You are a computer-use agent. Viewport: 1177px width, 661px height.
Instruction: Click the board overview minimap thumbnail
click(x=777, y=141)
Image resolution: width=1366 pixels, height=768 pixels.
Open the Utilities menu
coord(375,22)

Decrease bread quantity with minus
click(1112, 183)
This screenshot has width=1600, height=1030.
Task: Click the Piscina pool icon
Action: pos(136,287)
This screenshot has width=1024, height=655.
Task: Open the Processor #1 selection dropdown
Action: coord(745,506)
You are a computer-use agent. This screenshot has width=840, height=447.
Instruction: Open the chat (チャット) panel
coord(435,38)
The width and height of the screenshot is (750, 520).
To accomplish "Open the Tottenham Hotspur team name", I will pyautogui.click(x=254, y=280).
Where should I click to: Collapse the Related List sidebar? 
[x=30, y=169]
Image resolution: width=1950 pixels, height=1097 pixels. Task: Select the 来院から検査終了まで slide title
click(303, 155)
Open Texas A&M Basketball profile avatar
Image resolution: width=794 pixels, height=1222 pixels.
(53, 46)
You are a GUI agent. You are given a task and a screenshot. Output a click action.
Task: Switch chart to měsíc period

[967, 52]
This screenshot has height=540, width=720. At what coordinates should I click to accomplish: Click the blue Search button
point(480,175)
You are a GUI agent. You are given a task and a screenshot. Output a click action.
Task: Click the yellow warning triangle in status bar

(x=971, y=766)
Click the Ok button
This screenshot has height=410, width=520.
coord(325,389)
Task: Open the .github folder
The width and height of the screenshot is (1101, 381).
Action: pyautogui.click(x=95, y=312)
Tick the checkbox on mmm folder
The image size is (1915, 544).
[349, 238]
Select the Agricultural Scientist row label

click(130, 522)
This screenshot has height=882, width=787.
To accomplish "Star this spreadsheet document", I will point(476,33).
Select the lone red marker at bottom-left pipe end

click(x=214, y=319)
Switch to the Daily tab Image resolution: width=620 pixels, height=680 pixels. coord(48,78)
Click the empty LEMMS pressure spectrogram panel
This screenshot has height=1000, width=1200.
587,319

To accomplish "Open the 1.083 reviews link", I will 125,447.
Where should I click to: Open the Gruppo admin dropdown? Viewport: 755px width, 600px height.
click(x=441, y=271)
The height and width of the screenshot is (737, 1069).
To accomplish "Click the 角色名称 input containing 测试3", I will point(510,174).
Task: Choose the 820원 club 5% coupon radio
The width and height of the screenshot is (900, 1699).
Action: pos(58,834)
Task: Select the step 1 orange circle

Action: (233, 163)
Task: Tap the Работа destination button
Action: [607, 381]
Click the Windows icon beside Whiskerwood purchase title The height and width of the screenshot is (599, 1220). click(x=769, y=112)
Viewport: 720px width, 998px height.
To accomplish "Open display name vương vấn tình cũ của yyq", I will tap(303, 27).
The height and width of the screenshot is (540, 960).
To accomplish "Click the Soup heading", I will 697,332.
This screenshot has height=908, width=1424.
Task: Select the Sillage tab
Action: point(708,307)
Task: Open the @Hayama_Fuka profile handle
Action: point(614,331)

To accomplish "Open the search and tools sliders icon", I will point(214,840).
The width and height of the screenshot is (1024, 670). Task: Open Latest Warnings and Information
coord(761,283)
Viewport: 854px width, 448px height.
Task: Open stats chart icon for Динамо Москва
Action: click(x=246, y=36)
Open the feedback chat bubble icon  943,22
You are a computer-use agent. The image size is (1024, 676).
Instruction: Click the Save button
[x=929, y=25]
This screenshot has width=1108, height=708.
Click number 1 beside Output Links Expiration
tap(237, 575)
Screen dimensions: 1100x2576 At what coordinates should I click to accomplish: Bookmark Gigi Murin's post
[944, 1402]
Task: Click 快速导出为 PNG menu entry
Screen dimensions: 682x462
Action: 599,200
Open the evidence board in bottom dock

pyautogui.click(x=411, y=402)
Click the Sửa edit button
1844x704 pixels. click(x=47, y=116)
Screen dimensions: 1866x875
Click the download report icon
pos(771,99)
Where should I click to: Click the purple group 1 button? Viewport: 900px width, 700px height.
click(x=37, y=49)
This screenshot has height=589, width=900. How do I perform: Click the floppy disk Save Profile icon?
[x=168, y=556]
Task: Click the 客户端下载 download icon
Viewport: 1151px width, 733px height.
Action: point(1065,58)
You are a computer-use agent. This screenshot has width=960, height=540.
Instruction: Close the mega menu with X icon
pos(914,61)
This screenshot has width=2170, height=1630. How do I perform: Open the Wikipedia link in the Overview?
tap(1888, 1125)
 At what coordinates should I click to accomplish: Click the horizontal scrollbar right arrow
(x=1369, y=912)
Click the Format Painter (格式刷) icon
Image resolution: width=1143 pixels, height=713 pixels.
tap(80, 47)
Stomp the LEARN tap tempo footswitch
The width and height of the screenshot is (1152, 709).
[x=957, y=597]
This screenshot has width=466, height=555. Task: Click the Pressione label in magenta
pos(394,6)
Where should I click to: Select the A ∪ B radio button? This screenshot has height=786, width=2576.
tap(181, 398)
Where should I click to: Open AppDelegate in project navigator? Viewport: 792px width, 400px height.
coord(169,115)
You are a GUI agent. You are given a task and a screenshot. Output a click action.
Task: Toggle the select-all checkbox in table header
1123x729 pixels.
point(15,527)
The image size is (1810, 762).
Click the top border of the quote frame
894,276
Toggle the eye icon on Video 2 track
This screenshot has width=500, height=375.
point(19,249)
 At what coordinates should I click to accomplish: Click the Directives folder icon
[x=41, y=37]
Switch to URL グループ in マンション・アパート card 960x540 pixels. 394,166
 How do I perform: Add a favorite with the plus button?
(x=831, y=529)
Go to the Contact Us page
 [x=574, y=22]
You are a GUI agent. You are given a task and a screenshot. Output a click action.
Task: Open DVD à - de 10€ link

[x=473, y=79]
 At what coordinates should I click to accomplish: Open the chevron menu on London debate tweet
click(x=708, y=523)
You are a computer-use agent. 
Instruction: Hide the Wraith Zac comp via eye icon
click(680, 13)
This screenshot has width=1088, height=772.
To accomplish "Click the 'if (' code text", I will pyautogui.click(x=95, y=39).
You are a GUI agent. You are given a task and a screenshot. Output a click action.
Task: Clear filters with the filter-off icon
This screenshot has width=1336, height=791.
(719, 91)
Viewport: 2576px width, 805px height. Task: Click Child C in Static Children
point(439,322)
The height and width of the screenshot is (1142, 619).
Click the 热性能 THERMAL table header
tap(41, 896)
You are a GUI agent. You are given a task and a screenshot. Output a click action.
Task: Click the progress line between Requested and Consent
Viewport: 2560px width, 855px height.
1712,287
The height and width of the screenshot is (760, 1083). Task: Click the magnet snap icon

*THE PROBLEM*
Look through the entries above and copy each line that has "computer" in it.

*THE ANSWER*
You are a computer-use agent. Viewport: 1177px width, 661px height.
You are a computer-use agent. This screenshot has width=840, height=447.
You are a computer-use agent. The image size is (1024, 676).
You are a computer-use agent. This screenshot has width=960, height=540.
You are a computer-use agent. 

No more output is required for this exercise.